X-linked inhibitor of apoptosis (XIAP)-associated factor 1 (XAF1) is a tumor suppressor that is frequently lost or down-regulated by aberrant promoter hypermethylation in multiple human cancers. To explore XAF1’s candidacy for a suppressor in breast tumorigenesis, we investigated its expression status in tumor cell lines and tissues, effect on ER regulation of cell growth, and the molecular basis for its function.

Methods

XAF1 expression was examined by RT-PCR, immunoblot and bisulfite sequencing. Molecular basis for the XAF1 interplay with ERa and BRCA1 was defined using gene transfection, siRNA-mediated depletion, immunoprecipitation, pull-down assays, ubiquitination assay, immunohistochemistry and animal studies.

Results

XAF1 expression was lost or abnormally diminished by promoter hypermethylation in a substantial fraction of cell lines and primary tumors. XAF1 expression shows an inverse correlation with ERα expression.
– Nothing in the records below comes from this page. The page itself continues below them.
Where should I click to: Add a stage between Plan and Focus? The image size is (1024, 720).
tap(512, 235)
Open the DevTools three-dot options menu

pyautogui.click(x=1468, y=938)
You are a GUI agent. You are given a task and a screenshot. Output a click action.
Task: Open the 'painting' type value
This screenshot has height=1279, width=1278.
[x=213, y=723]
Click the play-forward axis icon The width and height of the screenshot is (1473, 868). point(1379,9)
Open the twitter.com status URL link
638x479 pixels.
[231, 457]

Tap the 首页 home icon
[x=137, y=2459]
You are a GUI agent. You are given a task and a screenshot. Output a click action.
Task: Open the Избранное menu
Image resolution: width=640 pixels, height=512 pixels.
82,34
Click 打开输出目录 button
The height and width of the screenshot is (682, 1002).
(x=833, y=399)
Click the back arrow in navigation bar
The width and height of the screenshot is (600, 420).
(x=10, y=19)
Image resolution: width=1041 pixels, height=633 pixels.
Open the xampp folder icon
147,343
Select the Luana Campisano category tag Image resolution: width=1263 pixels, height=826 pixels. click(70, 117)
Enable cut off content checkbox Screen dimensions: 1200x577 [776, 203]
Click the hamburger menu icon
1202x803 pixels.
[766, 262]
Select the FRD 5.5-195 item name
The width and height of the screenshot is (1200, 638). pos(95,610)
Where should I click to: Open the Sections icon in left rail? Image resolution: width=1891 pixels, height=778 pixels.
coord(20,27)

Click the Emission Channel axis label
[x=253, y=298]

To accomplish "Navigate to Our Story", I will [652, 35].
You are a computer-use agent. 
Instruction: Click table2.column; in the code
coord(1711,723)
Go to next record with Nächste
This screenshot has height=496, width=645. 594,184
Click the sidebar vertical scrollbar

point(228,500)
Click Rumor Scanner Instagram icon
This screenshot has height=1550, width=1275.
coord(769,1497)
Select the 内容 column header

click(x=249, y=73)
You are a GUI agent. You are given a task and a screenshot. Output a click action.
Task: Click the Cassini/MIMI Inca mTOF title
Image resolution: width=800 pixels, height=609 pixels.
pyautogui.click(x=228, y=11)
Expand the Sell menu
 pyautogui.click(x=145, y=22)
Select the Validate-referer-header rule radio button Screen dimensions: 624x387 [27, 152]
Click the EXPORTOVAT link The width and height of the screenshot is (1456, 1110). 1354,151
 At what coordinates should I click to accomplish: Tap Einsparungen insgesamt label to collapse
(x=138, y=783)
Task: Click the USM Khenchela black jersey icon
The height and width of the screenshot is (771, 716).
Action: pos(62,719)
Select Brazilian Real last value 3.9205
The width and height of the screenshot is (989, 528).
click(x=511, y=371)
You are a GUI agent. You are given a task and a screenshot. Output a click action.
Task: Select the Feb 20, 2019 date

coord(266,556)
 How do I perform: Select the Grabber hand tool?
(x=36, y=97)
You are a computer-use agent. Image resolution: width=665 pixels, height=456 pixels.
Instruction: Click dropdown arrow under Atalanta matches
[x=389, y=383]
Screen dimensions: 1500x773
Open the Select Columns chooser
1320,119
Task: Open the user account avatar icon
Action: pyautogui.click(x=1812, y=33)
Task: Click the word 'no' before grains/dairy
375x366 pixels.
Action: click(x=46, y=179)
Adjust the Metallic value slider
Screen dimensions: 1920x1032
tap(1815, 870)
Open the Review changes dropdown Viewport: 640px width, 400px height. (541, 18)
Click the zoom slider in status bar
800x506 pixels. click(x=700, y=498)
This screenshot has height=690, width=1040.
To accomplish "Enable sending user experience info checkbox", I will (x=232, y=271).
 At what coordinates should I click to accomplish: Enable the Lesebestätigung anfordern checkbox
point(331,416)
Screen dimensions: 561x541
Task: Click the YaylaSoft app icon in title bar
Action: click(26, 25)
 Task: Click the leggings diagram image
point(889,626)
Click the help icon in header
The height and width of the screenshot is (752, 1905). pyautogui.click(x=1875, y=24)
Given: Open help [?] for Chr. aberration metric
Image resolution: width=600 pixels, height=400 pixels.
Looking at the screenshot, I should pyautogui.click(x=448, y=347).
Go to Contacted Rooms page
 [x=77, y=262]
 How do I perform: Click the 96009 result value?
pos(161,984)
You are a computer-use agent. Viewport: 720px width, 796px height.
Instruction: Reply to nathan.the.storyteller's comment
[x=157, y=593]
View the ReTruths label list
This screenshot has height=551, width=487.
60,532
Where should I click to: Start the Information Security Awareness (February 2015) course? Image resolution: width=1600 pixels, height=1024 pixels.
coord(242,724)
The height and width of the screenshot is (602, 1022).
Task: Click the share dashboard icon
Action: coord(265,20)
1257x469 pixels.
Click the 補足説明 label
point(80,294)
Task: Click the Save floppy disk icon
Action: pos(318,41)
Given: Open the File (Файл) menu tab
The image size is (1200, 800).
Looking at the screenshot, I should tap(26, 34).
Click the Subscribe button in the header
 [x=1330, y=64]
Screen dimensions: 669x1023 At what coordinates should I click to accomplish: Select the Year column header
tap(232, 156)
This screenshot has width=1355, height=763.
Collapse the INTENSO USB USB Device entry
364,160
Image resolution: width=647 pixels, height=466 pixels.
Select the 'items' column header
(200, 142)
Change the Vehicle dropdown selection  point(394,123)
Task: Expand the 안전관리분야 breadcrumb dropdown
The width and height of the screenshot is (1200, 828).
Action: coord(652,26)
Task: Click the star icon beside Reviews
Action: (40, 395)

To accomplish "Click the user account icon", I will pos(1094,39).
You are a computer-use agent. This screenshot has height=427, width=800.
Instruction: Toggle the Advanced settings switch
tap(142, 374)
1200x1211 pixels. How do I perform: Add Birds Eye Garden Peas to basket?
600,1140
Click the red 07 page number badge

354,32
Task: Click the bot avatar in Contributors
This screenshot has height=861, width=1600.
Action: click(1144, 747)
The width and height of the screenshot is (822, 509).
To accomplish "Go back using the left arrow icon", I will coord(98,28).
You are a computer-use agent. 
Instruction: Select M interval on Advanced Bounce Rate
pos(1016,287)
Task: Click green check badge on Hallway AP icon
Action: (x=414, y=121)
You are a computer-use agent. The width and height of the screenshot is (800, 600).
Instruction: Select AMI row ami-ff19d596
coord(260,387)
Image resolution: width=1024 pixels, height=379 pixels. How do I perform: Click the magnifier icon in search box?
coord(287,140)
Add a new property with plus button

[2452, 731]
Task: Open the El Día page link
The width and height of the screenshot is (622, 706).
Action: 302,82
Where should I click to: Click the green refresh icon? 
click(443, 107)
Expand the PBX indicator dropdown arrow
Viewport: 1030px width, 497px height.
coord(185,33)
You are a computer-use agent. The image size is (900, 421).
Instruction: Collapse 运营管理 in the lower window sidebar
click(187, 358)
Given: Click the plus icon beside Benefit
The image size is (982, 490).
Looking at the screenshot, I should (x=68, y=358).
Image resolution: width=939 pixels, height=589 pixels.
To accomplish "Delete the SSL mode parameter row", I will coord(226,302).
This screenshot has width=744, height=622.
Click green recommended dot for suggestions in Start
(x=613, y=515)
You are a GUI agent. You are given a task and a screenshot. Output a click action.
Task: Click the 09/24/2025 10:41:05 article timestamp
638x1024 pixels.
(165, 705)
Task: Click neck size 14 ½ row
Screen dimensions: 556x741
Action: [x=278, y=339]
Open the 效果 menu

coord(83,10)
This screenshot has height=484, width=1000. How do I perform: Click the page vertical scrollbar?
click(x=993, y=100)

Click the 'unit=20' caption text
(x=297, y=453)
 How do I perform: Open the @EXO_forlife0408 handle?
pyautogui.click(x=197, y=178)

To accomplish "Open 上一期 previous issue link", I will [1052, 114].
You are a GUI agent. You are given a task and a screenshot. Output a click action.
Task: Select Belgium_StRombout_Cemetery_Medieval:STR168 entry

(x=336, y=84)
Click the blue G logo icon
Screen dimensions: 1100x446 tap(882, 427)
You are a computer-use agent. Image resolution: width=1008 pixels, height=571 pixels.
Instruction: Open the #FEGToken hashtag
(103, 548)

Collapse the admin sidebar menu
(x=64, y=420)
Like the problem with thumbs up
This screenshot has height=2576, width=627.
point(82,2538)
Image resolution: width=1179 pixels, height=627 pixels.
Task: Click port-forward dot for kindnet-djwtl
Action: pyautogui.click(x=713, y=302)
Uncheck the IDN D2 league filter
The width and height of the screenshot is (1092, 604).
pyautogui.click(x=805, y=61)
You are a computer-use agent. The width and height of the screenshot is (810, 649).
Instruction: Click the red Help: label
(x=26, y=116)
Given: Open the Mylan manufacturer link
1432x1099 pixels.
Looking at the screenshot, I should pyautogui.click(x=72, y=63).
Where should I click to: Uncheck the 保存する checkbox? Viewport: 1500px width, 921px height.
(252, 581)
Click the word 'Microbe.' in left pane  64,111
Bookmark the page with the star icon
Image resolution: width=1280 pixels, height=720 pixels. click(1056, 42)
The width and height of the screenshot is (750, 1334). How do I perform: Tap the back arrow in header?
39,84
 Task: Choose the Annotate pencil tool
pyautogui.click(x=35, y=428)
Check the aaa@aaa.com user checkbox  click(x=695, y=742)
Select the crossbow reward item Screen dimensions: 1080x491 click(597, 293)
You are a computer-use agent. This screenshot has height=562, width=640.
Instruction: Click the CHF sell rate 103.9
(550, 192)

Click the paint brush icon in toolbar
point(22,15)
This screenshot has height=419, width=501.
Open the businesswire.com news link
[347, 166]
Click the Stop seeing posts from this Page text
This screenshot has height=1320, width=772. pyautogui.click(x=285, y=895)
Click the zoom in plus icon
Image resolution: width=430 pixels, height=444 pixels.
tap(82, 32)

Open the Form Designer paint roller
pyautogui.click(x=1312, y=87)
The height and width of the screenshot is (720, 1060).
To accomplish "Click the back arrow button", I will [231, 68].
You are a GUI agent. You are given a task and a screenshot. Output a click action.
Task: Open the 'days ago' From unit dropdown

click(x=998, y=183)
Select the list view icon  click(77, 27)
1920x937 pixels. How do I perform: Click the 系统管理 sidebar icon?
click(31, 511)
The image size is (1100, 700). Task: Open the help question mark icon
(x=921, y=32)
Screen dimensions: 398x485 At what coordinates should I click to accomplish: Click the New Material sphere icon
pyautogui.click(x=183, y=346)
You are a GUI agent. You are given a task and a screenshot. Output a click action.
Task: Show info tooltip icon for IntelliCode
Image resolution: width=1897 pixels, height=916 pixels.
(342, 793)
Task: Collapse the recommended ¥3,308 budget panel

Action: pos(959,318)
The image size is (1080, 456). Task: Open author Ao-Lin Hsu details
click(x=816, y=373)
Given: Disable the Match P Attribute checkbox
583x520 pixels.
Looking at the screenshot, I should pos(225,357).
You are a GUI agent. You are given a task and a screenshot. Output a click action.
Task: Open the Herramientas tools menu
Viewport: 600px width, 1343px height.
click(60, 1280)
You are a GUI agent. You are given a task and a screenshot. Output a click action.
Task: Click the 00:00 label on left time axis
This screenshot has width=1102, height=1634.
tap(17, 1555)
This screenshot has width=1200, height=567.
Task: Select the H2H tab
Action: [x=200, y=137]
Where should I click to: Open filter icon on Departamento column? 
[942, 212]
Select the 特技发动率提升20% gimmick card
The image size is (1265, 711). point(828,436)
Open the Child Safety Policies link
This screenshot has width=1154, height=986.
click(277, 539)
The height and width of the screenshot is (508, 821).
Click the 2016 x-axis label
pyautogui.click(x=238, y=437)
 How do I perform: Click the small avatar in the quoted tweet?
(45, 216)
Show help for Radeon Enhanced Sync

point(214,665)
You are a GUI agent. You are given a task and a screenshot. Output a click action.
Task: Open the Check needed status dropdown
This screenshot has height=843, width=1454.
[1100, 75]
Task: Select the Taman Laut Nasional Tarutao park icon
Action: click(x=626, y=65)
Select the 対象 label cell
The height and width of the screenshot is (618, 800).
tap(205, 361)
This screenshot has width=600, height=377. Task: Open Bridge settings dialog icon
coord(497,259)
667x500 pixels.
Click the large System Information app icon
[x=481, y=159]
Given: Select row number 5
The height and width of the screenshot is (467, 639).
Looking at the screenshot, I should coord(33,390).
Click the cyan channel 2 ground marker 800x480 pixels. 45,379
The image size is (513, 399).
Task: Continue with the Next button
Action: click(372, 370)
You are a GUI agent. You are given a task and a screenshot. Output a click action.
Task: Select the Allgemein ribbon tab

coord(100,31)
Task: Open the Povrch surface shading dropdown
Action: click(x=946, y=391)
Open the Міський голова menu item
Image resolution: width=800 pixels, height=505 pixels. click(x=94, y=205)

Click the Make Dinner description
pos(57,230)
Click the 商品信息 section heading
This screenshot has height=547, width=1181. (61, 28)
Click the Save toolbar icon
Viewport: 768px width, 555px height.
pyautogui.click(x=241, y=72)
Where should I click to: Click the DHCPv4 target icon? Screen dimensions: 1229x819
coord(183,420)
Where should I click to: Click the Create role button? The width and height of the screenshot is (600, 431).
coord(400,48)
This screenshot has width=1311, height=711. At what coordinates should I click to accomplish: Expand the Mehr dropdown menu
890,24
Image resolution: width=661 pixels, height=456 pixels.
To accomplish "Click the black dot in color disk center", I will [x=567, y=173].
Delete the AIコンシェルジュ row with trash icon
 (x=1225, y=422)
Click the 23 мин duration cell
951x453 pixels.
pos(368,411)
In ERα-expressing cells, restoration of XAF1 expression extremely increased cellular sensitivity to estrogen-induced, ERα-mediated apoptosis. Likewise, in ERα-nonexpressing cells, recovery of ERα restoration led to the recovery of apoptotic response to estrogen in XAF1-dependent fashion. Intriguingly, XAF1 was found to directly bind to and destabilizes ERα and this interaction is crucial for its apoptosis-promoting activity. Mechanistically, XAF1 has the characteristic of binding with E3 ligase, XAF1 interacts with BRCA1 and subsequently stimulates BRCA1 binding to ERα and BRCA1-mediated K48 polyubiquitination of ERα. Using a series of truncated mutants, we determined the domains of XAF1, ERα, and BRCA1 that are required for the assembly formation. Additionally, XAF1 was characterized to be upregulated by estrogen at the transcription level through the p38, JNK, and NF-kB signaling pathway.

Conclusions

XAF1 is promoted by estrogen and its activation directs the apoptotic switch of estrogen function through the assembly of BRCA1-mediated ERα destruction complex. Our study illuminates the mechanistic consequence of epigenetic inactivation of XAF1 in human breast tumorigenesis.

Clinical trial identification

Editorial acknowledgement

Legal entity responsible for the study

Sung-Gil Chi.

Funding

Has not received any funding.

Disclosure

All authors have declared no conflicts of interest.